Levantamento da Consultoria IDados, realizado com base nos números do Instituto Brasileiro de Geografia e Estatística (IBGE), revela que o número de mulheres que são responsáveis financeiramente pelos domicílios vem crescendo a cada ano e já chega a 34,4 milhões. Isso significa que quase metade das casas brasileiras são chefiadas por mulheres.

Embora esse peso esteja melhorando com a divisão de tarefas e as novas realidades familiares, ainda acaba gerando uma sobrecarga enorme, que para muitas culmina em estresse. E quando enfrentamos uma situação estressante, o cérebro estimula glândulas a secretar hormônios que aumentam a pressão arterial e a frequência cardíaca. Por isso, em casos de estresse contínuo, o corpo acaba enfrentando a situação muitas vezes, o que pode desencadear eventos cardíacos graves.

Além do estresse, o efeito cumulativo de tantas atividades favorece hábitos pouco saudáveis, como o sedentarismo e a má alimentação. O tabagismo, a falta de atividade física regular, o consumo excessivo de bebida alcoólica e alimentos com altos índices de colesterol e gordura contribuem para a obstrução das artérias coronárias. É o cenário perfeito para um infarto ou um derrame.

As mulheres se preocupam mais com o câncer do que com doenças cardiovasculares

De acordo com a Organização Mundial de Saúde (OMS), as doenças cardiovasculares são causadoras de um terço de todas as mortes de mulheres no mundo, o que equivale a cerca de 8,5 milhões de óbitos por ano, ou seja, 23 mil por dia, tornando-se a principal causa de mortalidade entre elas.

No caso das brasileiras, principalmente acima dos 40 anos, as cardiopatias chegam a representar 30% das causas de morte. Estima-se que diariamente 200 mulheres vão a óbito no país em decorrência de doença cardiovascular. E os casos não são só na fase da menopausa. Cada vez mais mulheres de todas as idades, surpreendentemente as mais jovens inclusive, têm sido vítimas de eventos cardiovasculares fatais.

O curioso, no entanto, é que elas se preocupam mais com o câncer do que com os problemas no coração. No Brasil, cerca de 54% morrem por doenças do coração, como o infarto, enquanto o câncer de mama é a causa de morte de 14%.

Prevenção 

Diante deste panorama, é fundamental que as mulheres realizem avaliações médicas periódicas. Aquelas que já se enquadram no grupo de risco não devem esperar o período da menopausa, mas fazer um checkup mesmo antes dos 30 anos, principalmente quando há pré-disposição genética ou algum sintoma recorrente.

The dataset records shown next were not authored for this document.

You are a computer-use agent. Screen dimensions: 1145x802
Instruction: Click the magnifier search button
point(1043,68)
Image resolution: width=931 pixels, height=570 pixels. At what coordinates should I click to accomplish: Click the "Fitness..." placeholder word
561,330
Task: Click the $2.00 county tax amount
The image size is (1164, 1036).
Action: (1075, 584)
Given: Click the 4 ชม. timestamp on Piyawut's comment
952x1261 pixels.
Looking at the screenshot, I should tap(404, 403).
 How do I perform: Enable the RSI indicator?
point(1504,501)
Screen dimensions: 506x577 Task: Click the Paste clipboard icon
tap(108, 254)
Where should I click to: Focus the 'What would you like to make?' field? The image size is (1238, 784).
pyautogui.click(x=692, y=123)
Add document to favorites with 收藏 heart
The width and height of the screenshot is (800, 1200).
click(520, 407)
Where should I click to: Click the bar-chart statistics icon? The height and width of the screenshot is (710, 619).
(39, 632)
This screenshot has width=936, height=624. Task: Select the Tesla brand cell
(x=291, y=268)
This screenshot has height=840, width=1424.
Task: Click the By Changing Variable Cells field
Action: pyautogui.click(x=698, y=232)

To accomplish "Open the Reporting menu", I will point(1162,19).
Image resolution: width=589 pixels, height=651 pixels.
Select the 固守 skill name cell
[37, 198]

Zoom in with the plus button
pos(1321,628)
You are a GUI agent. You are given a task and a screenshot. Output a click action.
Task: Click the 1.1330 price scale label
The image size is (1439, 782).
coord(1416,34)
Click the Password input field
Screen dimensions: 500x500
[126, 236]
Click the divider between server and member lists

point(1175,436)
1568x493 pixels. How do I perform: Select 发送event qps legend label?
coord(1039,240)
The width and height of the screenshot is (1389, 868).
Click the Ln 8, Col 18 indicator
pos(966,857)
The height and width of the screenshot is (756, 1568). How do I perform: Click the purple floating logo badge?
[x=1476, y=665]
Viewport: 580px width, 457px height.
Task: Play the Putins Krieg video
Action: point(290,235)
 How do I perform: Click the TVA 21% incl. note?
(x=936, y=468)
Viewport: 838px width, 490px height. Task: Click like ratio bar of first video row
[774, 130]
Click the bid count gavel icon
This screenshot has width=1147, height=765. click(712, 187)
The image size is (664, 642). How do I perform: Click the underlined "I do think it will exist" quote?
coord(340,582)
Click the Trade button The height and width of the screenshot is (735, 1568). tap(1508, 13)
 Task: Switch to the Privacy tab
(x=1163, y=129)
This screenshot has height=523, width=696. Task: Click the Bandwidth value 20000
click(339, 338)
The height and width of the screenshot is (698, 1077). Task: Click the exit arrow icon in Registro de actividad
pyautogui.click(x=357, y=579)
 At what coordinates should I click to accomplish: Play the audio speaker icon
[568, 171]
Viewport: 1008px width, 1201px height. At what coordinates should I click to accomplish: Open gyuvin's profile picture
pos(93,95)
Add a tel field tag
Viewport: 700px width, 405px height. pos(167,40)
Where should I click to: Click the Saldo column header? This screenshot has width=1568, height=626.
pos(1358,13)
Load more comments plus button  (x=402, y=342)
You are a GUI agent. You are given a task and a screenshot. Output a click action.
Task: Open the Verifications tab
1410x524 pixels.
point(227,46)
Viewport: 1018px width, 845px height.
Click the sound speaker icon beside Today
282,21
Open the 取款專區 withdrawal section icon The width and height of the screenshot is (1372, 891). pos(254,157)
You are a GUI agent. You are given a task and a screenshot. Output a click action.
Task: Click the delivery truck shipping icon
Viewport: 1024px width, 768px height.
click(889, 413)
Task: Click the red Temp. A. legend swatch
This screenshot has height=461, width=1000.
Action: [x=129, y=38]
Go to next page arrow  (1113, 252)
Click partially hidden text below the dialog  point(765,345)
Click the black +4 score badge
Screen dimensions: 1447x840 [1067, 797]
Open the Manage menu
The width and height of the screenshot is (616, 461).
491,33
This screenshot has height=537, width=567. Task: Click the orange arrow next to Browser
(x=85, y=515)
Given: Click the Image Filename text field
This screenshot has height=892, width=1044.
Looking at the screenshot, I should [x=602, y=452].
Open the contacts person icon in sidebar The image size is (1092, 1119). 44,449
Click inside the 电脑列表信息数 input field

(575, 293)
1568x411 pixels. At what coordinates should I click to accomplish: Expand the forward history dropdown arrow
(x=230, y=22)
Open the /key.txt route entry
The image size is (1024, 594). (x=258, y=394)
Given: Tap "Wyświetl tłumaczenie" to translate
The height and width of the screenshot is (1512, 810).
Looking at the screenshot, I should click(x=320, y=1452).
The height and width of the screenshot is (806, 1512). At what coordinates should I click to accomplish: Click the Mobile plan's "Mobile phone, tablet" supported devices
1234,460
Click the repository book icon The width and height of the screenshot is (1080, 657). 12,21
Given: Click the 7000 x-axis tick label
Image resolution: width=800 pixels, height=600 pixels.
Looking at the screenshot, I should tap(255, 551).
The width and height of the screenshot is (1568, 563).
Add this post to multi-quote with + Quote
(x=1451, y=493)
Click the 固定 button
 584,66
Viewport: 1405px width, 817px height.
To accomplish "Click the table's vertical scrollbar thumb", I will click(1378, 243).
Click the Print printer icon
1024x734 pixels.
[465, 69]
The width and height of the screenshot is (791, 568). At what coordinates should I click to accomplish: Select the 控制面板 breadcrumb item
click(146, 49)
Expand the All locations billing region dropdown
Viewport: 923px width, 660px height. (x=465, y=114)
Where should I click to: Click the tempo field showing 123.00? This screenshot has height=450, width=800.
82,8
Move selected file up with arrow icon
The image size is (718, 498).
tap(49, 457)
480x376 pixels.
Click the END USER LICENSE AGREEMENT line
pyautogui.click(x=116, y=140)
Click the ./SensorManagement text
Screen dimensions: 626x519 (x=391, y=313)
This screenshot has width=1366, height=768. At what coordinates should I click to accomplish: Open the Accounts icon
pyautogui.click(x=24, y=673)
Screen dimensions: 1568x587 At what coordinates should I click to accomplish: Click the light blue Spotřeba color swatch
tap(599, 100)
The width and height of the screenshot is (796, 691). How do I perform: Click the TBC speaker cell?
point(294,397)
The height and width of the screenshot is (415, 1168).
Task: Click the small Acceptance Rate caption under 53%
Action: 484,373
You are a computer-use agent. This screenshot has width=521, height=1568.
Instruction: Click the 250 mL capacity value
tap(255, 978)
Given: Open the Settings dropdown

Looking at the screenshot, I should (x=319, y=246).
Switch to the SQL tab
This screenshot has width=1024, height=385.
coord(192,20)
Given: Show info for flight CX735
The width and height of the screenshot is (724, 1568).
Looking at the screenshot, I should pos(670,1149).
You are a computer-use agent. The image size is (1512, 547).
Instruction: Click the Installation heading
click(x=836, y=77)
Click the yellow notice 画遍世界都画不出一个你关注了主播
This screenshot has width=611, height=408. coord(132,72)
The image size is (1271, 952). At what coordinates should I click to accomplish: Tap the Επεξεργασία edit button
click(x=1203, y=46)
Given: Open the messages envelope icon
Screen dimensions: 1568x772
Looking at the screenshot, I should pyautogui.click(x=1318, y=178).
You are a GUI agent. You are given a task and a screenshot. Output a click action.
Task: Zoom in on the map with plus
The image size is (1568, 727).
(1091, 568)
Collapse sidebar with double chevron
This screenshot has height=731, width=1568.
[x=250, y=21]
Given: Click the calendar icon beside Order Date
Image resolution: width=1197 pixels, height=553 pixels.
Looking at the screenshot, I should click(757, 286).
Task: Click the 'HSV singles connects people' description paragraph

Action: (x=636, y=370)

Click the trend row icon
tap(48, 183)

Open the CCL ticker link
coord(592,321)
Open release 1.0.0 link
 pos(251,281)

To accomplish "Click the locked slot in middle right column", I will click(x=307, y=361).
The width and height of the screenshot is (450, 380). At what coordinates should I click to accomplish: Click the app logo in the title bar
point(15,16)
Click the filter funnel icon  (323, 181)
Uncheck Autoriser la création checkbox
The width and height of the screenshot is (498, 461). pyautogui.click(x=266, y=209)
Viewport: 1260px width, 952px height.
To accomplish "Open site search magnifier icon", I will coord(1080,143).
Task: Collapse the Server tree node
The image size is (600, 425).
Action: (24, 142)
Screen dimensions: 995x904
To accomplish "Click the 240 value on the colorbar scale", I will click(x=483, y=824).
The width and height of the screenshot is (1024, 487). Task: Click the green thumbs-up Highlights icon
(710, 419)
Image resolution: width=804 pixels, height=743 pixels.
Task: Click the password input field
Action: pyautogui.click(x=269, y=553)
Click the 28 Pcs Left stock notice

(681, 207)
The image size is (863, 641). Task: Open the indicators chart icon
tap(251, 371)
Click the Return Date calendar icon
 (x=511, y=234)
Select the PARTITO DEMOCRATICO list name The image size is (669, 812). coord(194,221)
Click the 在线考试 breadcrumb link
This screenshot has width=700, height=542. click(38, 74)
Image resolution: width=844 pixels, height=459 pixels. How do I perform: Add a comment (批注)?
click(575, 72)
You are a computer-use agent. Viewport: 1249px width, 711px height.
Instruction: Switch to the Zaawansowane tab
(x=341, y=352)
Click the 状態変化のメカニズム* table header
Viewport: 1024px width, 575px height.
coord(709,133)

Além disso, é importante realizar uma boa avaliação cardiovascular alguns anos antes da chegada da menopausa. Por volta dos 40, a indicação são de consultas anuais (ou de acordo com a intensidade dos fatores de risco), uma vez que ela já se encontra na fase da pré-menopausa e o nível de estrogênio começa a cair. Assim é possível dar início a uma estratégia de redução de danos para cada situação apresentada. Em alguns casos, quando há a necessidade de reposição hormonal, a interação entre ginecologista e cardiologista é importante.

Depois dos 50 - ou já na fase da menopausa propriamente – passa a ser indispensável fazer uma avaliação, no mínimo, uma vez por ano. Em quadros com os agravantes mencionados acima, a visita ao cardiologista deve ser mantida com os intervalos de quatro ou seis meses – ou de acordo com a orientação médica.